[START]
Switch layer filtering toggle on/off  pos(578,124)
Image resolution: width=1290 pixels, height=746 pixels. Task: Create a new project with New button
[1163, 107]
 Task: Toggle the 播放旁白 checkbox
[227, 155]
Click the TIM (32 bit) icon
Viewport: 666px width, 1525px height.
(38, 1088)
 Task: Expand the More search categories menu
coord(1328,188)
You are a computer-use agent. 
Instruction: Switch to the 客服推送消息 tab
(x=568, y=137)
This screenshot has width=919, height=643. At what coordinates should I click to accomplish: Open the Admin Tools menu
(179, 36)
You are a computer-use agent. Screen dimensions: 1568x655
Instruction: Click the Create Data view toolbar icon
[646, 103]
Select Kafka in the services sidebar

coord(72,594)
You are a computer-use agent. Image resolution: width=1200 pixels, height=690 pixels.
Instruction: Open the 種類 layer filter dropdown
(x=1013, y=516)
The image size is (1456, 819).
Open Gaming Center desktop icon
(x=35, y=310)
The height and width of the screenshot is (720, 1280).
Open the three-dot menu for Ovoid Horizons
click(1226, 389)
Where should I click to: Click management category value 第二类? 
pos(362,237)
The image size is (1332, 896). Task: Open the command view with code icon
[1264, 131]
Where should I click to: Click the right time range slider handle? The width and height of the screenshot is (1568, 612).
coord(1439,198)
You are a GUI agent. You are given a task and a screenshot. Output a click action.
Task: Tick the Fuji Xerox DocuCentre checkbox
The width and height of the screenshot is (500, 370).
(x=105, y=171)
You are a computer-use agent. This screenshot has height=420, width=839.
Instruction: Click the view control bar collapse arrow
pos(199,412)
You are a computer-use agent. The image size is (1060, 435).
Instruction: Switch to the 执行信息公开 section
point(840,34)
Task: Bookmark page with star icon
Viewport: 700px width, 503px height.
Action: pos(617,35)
[END]
**Exercise requirements**. Convert every line of the records above into a JSON list of strings, one string per line, omitting blank lines.

**Expected answer**.
[
  "Switch layer filtering toggle on/off  pos(578,124)",
  "Image resolution: width=1290 pixels, height=746 pixels. Task: Create a new project with New button",
  "[1163, 107]",
  " Task: Toggle the 播放旁白 checkbox",
  "[227, 155]",
  "Click the TIM (32 bit) icon",
  "Viewport: 666px width, 1525px height.",
  "(38, 1088)",
  " Task: Expand the More search categories menu",
  "coord(1328,188)",
  "You are a computer-use agent. ",
  "Instruction: Switch to the 客服推送消息 tab",
  "(x=568, y=137)",
  "This screenshot has width=919, height=643. At what coordinates should I click to accomplish: Open the Admin Tools menu",
  "(179, 36)",
  "You are a computer-use agent. Screen dimensions: 1568x655",
  "Instruction: Click the Create Data view toolbar icon",
  "[646, 103]",
  "Select Kafka in the services sidebar",
  "coord(72,594)",
  "You are a computer-use agent. Image resolution: width=1200 pixels, height=690 pixels.",
  "Instruction: Open the 種類 layer filter dropdown",
  "(x=1013, y=516)",
  "The image size is (1456, 819).",
  "Open Gaming Center desktop icon",
  "(x=35, y=310)",
  "The height and width of the screenshot is (720, 1280).",
  "Open the three-dot menu for Ovoid Horizons",
  "click(1226, 389)",
  "Where should I click to: Click management category value 第二类? ",
  "pos(362,237)",
  "The image size is (1332, 896). Task: Open the command view with code icon",
  "[1264, 131]",
  "Where should I click to: Click the right time range slider handle? The width and height of the screenshot is (1568, 612).",
  "coord(1439,198)",
  "You are a GUI agent. You are given a task and a screenshot. Output a click action.",
  "Task: Tick the Fuji Xerox DocuCentre checkbox",
  "The width and height of the screenshot is (500, 370).",
  "(x=105, y=171)",
  "You are a computer-use agent. This screenshot has height=420, width=839.",
  "Instruction: Click the view control bar collapse arrow",
  "pos(199,412)",
  "You are a computer-use agent. The image size is (1060, 435).",
  "Instruction: Switch to the 执行信息公开 section",
  "point(840,34)",
  "Task: Bookmark page with star icon",
  "Viewport: 700px width, 503px height.",
  "Action: pos(617,35)"
]